Wilson James, the leading provider of specialist construction logistics services, has announced that it has expanded its warehousing and consolidation capacity into the Port of Tilbury, London’s major port. The new facility augments the company’s existing London Construction Consolidation Centre (LCCC) and helps it to meet the evolving needs of its growing customer base, which requires construction material and equipment to be delivered to site in ever-shorter timeframes.
In 2005, Wilson James created the LCCC in East London, which was the first facility of its kind and redefined best practice in construction logistics. It continues to be ideally located for projects across London and also provides space for contractors to build mock-ups, create quality samples and carry out off-site fabrication. As part of a strategic objective to enhance its distribution and consolidation capacity, and facilitate just in time delivery across the UK, the company assessed all available options and decided that the Port of Tilbury offered the most suitable opportunities for expansion.
Located on the north bank of the River Thames at Tilbury, Essex, the Port of Tilbury is the number one port for construction materials, handling a range of materials from aggregates, specialised dry bulk materials to timber; plywood and forest products as well as bricks, paving and stone. The port is in a prime location for London and the South East, offering easy access to the M25 and the rest of the UK’s national motorway network. The busy port has an annual throughput of 16million tonnes per annum, which is estimated to value around £8.7bn, and cargoes are spread across an estate in excess of 1,000 acres, with five million square feet of undercover warehousing.
‘Put simply, the Port of Tilbury ticked all the boxes,’ explained Keith Winterflood, operations director at Wilson James. ‘As well as being strategically located and boasting state-of-the-art facilities, it makes importation of overseas goods easier for us. Just as importantly, in addition to the excellent transportation links by road and rail, we can improve sustainability across our operation through the use of barges on the River Thames and other waterways.’

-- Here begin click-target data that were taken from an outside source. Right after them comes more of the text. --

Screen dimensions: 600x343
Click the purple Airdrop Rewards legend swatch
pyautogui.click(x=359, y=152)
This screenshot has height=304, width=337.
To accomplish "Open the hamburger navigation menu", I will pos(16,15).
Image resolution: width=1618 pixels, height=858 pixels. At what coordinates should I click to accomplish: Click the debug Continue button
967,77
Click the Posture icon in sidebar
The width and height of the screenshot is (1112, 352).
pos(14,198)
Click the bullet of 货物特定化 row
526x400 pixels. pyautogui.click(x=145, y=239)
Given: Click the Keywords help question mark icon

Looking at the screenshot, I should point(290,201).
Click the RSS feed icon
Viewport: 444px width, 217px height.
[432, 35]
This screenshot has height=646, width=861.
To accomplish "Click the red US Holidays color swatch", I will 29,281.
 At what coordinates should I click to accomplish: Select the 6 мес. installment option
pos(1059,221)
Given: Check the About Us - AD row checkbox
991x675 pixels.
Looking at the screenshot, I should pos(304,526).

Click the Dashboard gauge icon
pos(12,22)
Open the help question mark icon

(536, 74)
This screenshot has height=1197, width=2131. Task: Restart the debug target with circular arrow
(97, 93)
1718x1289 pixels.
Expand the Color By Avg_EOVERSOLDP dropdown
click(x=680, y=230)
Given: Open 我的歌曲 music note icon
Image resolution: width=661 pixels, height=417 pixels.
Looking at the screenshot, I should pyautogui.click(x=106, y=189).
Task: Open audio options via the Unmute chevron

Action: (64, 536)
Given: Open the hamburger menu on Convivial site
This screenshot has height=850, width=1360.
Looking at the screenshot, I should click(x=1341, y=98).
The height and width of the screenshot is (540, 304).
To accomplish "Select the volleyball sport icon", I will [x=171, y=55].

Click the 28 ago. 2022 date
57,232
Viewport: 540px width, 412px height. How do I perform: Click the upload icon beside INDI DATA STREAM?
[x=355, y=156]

This can significantly lower operational carbon emissions and Winterflood continued, ‘50 lorry loads of equipment can fit on one barge and it also gives us the ability to transport large and heavy deliveries, which are normally challenging to accommodate on London roads. When it’s not possible to use the waterways, the Port of Tilbury’s proximity to the M25 allows goods to be dropped off without coming into London, which we can then transport using our fleet of electric and fuel efficient vehicles.’
This announcement closely follows the UK government’s promise to ‘build, build, build’ the UK back to economic health. Achieving this requires a flexible, reliable and robust supply chain and Wilson James expects to have a major role to play. Its expansion into the Port of Tilbury, alongside its LCCC, provides significant operational advantages as it continues to add value and refine existing supply chains during what is predicted to be a busy period for the construction sector.
The Port of Tilbury’s commercial manager, Alison Hall, commented, ‘We are very pleased that Wilson James has chosen the Port of Tilbury as the location for its latest consolidation centre. Our unique combination of transportation links will help Wilson James remove complexity in the supply chain and reduce journey miles, thereby creating a sustainable way to ensure that material and equipment gets to where it needs to be, on time.
‘This is an exciting time for the port as we continue to invest in our infrastructure and open our new port extension Tilbury2 which will home one of the largest construction material terminals in the UK.
‘We look forward to working with Wilson James to provide joint solutions for construction projects and support to its existing supply chains that are keen to gain from the sustainable benefit the port can offer with our unrivalled train, road and sea connections. On average we see a CO2 saving of 95% compared with road when barging materials on water. Using water for freight transport also significantly removes congestion from London’s roads.’